[Exercice à traiter]: Recopiez le passage de l'extrait sur la linaire des champs, en commençant à « Aucun usage médicinal » et en terminant à « de milieux perturbés. ».

Issu du latin linum (« lin ») auquel est ajouté le suffixe -aria (« qui ressemble à »).
Ce nom vient de la ressemblance des feuilles de plusieurs espèces de linaire avec celles du lin cultivé (Linum usitatissimum).
Espèce : arvensis
Du latin arvensis, dérivé de arvum (« champ labouré »).
Le qualificatif signifie donc « des champs » ou « champêtre », en référence à son habitat typique : les cultures et friches.
Traduction littérale : « Linaire des champs ».
Symbologie
La linaire, en général, est peu présente dans la grande symbolique médiévale ou religieuse, contrairement à des plantes médicinales majeures.
Dans le langage floral du XIXᵉ siècle (romantisme), certaines espèces de Linaria ont été associées à la résistance ou à la persistance, en raison de leur capacité à pousser sur des sols pauvres et perturbés.
Le qualificatif arvensis la rattache aussi au monde agricole et à l’idée de plante compagne des champs, parfois perçue comme « mauvaise herbe », mais révélatrice de la qualité du sol.
Elle n’a pas de symbolique spécifique très développée, contrairement au lin ou à d’autres plantes de culture.
Histoire & usages
Antiquité & Moyen Âge : On ne trouve pas de mentions explicites de Linaria arvensis, mais d’autres linaires (notamment Linaria vulgaris, la linaire commune) étaient connues pour leurs propriétés médicinales (diurétiques, cholagogues, dépuratives).
Époque moderne (XVIIᵉ – XIXᵉ siècles) :
Linné (1753) décrit l’espèce sous son nom actuel.
Les flores du XIXᵉ siècle la mentionnent comme adventice fréquente des cultures, parfois indicatrice de sols plutôt légers.
Aucun usage médicinal majeur n’est rattaché spécifiquement à L. arvensis.
Aujourd’hui :
Considérée comme une plante messicole, en déclin dans certaines régions d’Europe à cause de l’intensification agricole et de l’usage des herbicides.
Intérêt surtout écologique (biodiversité des champs) et indicateur de milieux perturbés.

[Les données]:
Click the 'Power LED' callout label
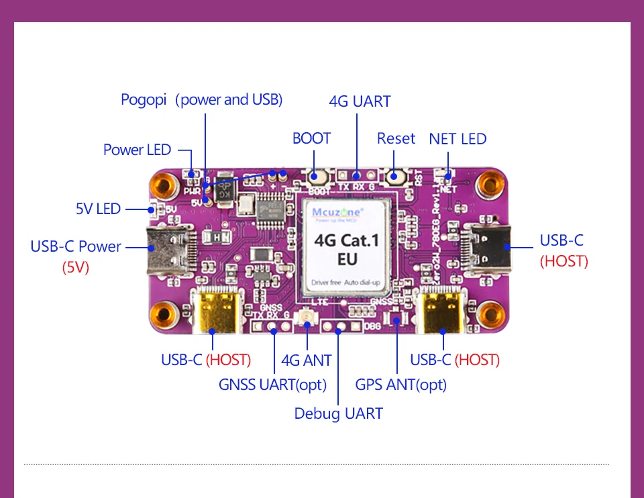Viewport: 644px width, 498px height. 137,150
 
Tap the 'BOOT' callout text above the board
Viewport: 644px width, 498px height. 311,138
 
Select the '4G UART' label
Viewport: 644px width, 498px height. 360,101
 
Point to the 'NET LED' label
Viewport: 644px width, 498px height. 458,139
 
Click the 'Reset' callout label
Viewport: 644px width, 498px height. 396,138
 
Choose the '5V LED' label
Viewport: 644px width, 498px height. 98,209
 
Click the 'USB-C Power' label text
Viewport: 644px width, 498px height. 76,246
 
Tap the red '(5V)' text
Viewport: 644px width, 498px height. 76,267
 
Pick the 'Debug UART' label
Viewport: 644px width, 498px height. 338,413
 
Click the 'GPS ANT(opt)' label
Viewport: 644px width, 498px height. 400,385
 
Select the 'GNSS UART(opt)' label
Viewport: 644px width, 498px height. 272,385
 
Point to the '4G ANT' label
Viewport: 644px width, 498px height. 306,360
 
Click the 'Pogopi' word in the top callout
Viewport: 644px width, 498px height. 143,100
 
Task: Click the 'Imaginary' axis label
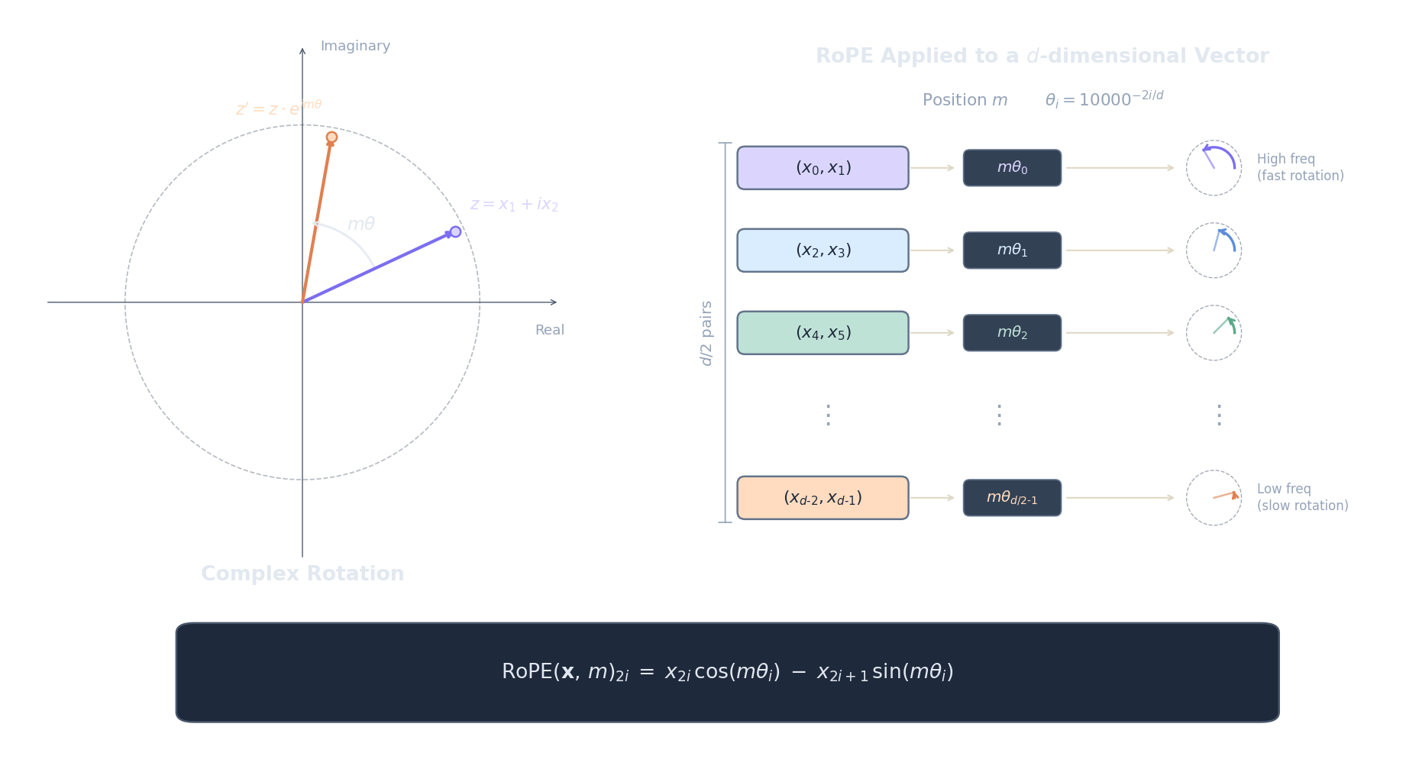355,46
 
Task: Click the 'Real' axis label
549,330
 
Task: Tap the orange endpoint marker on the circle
331,137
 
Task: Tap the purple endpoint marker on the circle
455,231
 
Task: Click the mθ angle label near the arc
361,224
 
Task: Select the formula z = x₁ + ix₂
514,205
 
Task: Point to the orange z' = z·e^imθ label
279,108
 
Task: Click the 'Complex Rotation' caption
302,574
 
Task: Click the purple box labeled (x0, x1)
823,168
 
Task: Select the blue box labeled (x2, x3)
823,250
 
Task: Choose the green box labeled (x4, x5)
823,333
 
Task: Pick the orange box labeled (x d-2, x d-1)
823,498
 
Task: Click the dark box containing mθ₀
1012,168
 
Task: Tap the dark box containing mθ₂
1012,333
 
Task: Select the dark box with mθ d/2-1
1012,498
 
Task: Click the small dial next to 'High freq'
1214,168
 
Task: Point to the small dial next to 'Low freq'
1214,498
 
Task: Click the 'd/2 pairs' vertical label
706,333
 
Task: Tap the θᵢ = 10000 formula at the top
1104,99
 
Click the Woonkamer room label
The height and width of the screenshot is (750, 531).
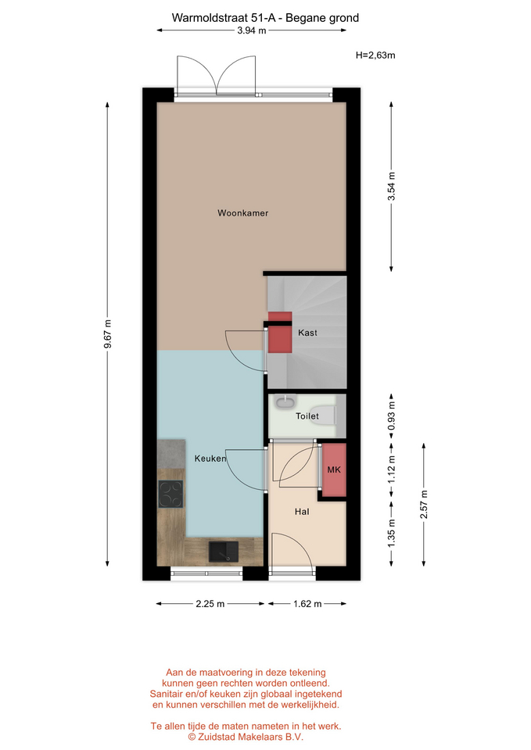coord(242,212)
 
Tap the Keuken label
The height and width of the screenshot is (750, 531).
coord(210,459)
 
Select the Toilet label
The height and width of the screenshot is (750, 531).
coord(307,416)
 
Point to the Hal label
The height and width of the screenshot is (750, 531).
coord(302,511)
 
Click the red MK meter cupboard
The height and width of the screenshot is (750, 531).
coord(334,470)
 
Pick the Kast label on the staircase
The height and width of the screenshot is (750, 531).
coord(307,333)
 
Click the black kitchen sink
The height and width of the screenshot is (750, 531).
coord(224,552)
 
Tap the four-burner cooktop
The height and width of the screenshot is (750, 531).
coord(171,494)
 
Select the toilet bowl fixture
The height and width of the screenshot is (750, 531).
coord(327,415)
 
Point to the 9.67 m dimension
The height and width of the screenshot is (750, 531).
coord(107,334)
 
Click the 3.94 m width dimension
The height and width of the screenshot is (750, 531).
coord(251,30)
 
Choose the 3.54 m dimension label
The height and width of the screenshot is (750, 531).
coord(391,186)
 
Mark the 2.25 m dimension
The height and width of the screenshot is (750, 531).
coord(210,604)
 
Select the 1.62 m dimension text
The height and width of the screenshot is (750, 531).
coord(307,604)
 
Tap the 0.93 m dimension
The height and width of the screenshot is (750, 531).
coord(391,415)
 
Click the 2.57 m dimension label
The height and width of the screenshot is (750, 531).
coord(424,504)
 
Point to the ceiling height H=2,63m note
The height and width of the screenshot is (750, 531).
coord(375,55)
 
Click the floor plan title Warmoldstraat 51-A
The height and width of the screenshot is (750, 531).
coord(226,18)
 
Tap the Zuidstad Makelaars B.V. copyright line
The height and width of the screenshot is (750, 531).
coord(246,737)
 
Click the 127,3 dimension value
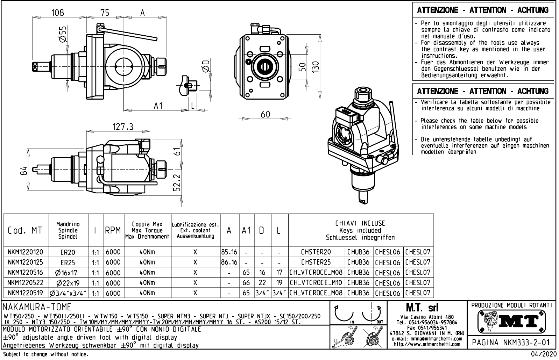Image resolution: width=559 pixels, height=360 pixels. [x=122, y=127]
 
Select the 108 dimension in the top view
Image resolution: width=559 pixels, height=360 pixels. [x=58, y=13]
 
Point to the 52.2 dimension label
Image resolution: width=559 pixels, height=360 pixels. [x=178, y=182]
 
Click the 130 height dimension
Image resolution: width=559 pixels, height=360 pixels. [x=316, y=66]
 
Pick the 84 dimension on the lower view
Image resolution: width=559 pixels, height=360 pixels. [x=23, y=171]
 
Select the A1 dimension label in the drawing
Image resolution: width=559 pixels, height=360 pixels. [x=158, y=106]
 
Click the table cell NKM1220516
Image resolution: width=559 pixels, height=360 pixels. [x=26, y=273]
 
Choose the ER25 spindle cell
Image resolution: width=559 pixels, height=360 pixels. [x=68, y=262]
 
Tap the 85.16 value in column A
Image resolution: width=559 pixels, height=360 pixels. [x=229, y=252]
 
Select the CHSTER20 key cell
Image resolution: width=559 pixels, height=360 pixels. [x=316, y=252]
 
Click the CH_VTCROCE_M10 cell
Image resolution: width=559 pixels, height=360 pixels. [x=316, y=283]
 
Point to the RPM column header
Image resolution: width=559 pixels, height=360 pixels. [x=113, y=231]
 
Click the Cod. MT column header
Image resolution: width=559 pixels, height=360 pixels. [x=25, y=231]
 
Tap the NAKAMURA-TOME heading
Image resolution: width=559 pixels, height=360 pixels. [x=37, y=307]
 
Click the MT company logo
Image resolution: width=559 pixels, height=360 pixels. [x=511, y=321]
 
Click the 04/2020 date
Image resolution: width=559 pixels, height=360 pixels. [x=543, y=354]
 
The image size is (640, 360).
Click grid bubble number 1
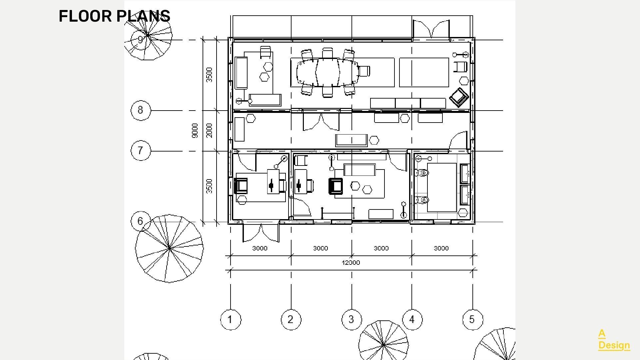click(x=231, y=320)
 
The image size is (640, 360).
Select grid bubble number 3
click(x=351, y=320)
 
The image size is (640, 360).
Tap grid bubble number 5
click(x=472, y=320)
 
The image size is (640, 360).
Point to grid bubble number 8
click(x=141, y=110)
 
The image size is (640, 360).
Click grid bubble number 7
click(x=141, y=151)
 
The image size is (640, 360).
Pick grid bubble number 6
click(x=141, y=221)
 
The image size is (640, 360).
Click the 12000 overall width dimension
click(x=351, y=262)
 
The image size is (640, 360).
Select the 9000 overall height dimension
click(x=195, y=131)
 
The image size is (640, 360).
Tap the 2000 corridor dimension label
click(x=209, y=131)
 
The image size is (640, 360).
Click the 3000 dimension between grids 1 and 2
click(x=260, y=248)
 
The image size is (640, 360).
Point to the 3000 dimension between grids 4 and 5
click(x=441, y=248)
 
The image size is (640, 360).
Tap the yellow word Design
click(x=614, y=345)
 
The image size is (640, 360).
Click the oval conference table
click(x=327, y=72)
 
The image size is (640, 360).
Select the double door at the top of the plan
click(x=431, y=29)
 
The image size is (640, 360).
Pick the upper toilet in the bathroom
click(x=422, y=173)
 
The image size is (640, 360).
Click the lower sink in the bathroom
click(x=465, y=195)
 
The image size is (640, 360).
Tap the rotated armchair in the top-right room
click(x=459, y=97)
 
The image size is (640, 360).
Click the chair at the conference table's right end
click(x=364, y=71)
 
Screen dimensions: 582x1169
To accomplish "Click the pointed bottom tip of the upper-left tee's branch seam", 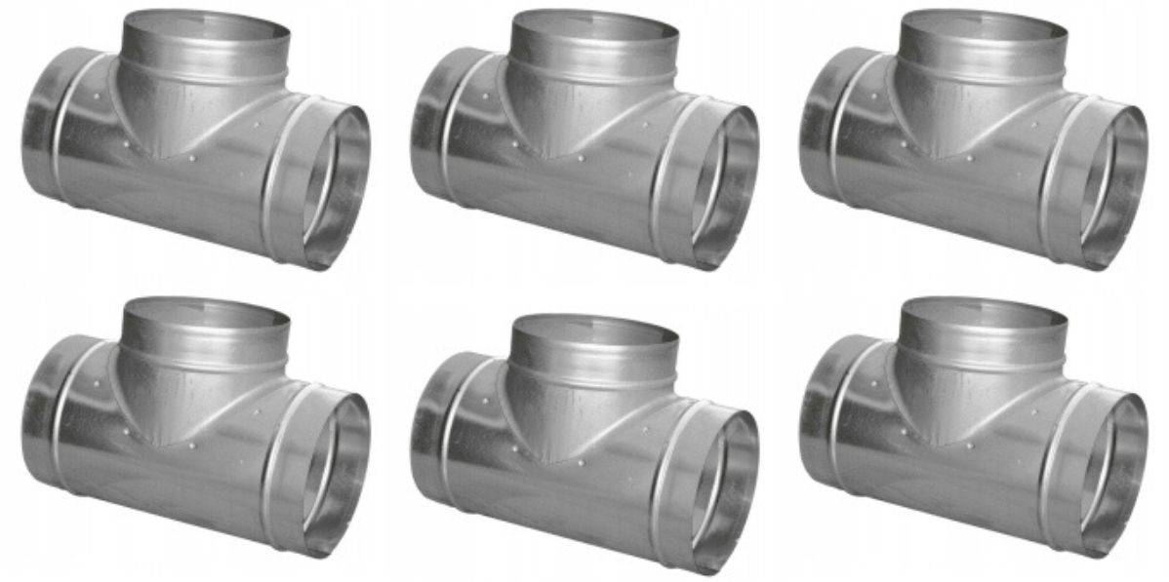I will point(162,157).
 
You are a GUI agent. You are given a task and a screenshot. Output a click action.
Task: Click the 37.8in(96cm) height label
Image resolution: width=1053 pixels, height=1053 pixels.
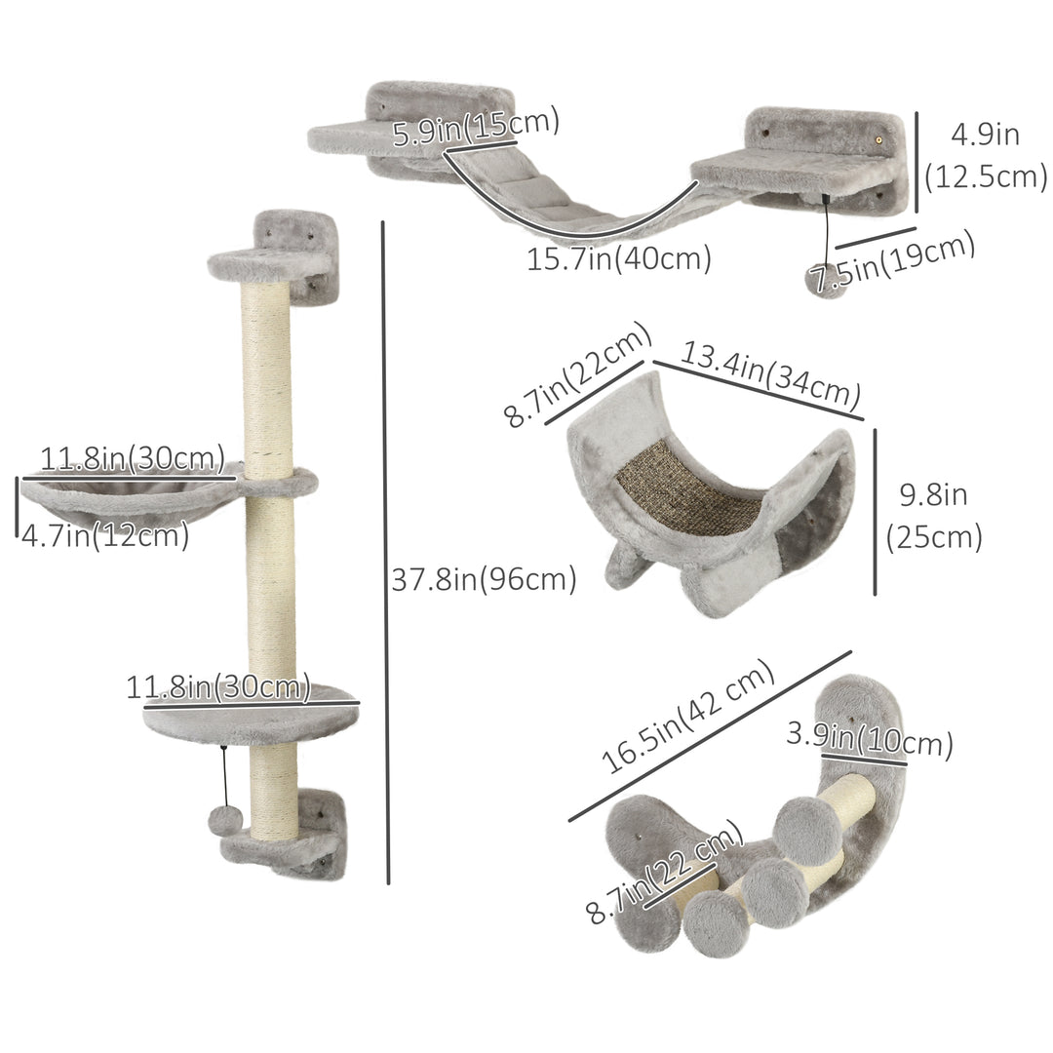tap(484, 579)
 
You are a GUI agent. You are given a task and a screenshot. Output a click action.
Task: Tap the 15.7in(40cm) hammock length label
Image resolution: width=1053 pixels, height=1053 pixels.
tap(618, 259)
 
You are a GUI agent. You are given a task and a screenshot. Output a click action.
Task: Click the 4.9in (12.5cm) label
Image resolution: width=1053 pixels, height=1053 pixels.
tap(986, 155)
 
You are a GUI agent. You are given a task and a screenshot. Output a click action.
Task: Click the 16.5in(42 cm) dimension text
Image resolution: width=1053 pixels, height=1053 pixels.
tap(686, 718)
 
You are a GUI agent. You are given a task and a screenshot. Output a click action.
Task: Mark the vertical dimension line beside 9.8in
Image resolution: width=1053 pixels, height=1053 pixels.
tap(875, 511)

[Corrigé de l'exercice]:
Aucun usage médicinal majeur n’est rattaché spécifiquement à L. arvensis.
Aujourd’hui :
Considérée comme une plante messicole, en déclin dans certaines régions d’Europe à cause de l’intensification agricole et de l’usage des herbicides.
Intérêt surtout écologique (biodiversité des champs) et indicateur de milieux perturbés.